== TASK TO CARRY OUT ==
Each line from the one containing "Task: Open Notifications in the sidebar" through the last line of the data below should be printed exactly, please, with any pictures omitted.

Segment Start: MATERIAL SUPPLIED

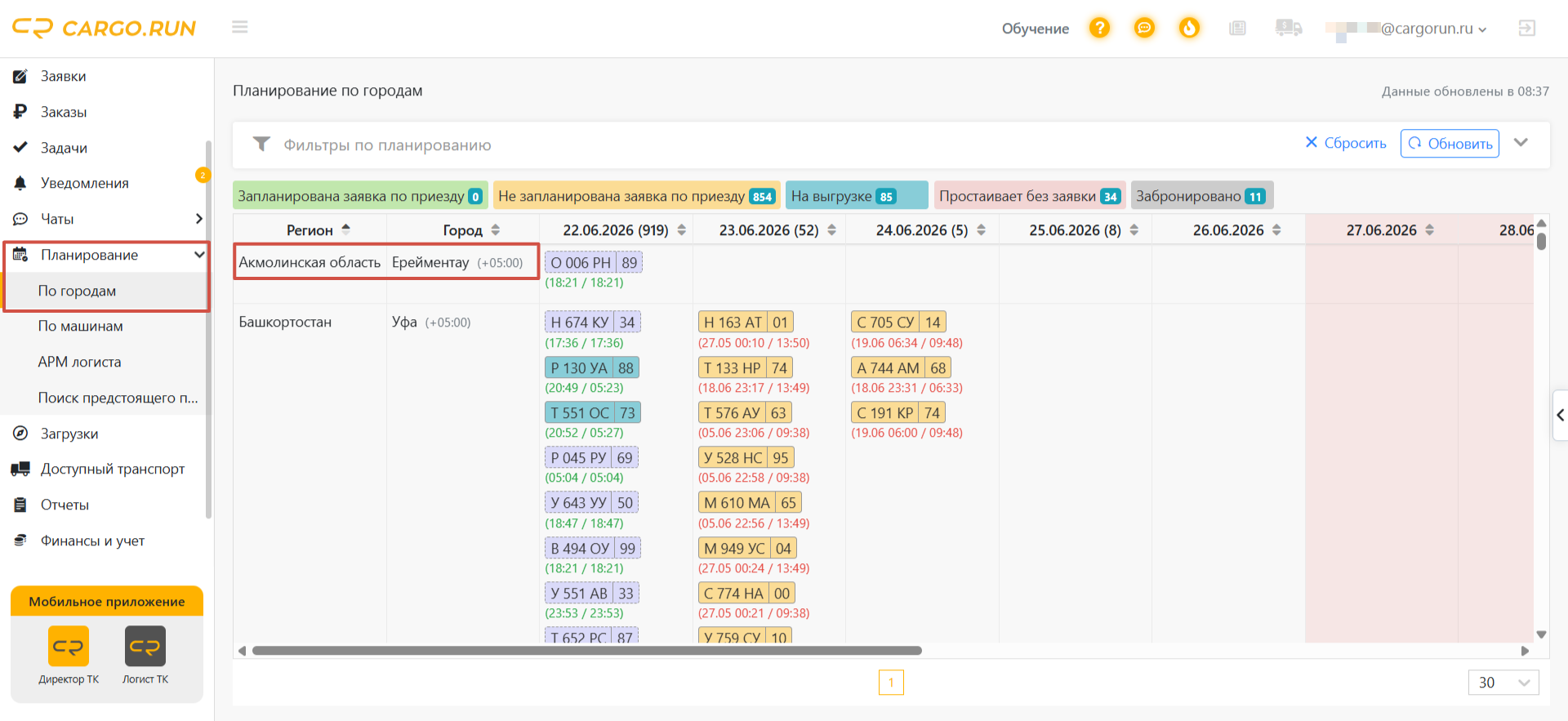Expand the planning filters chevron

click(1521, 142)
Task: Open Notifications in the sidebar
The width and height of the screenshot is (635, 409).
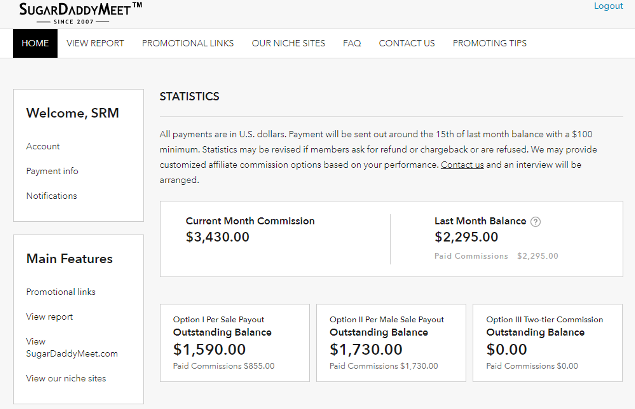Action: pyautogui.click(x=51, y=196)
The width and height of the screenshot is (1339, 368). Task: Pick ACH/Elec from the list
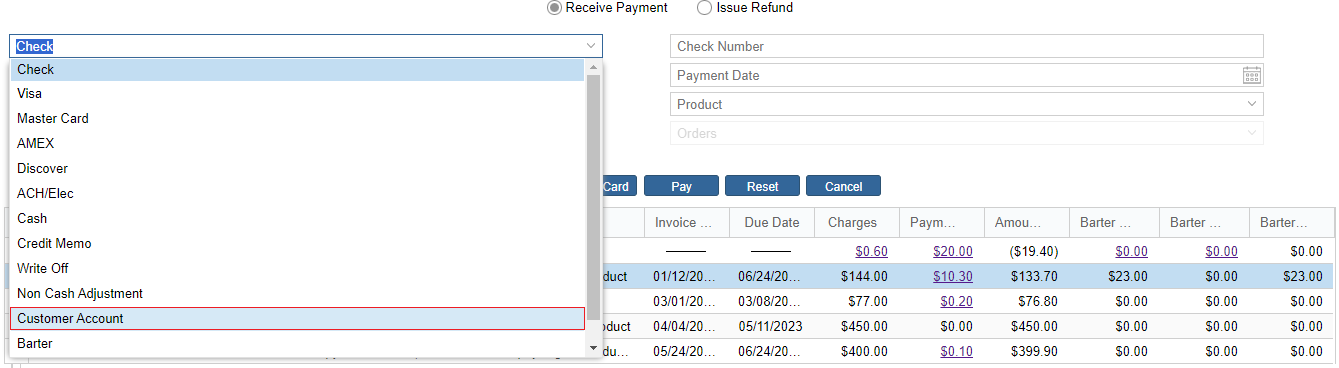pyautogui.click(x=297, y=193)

Segment End: MATERIAL SUPPLIED

== TASK OUTPUT ==
Task: Open Notifications in the sidebar
The width and height of the screenshot is (635, 409).
Action: pyautogui.click(x=51, y=196)
The width and height of the screenshot is (1339, 368). Task: Pick ACH/Elec from the list
pyautogui.click(x=297, y=193)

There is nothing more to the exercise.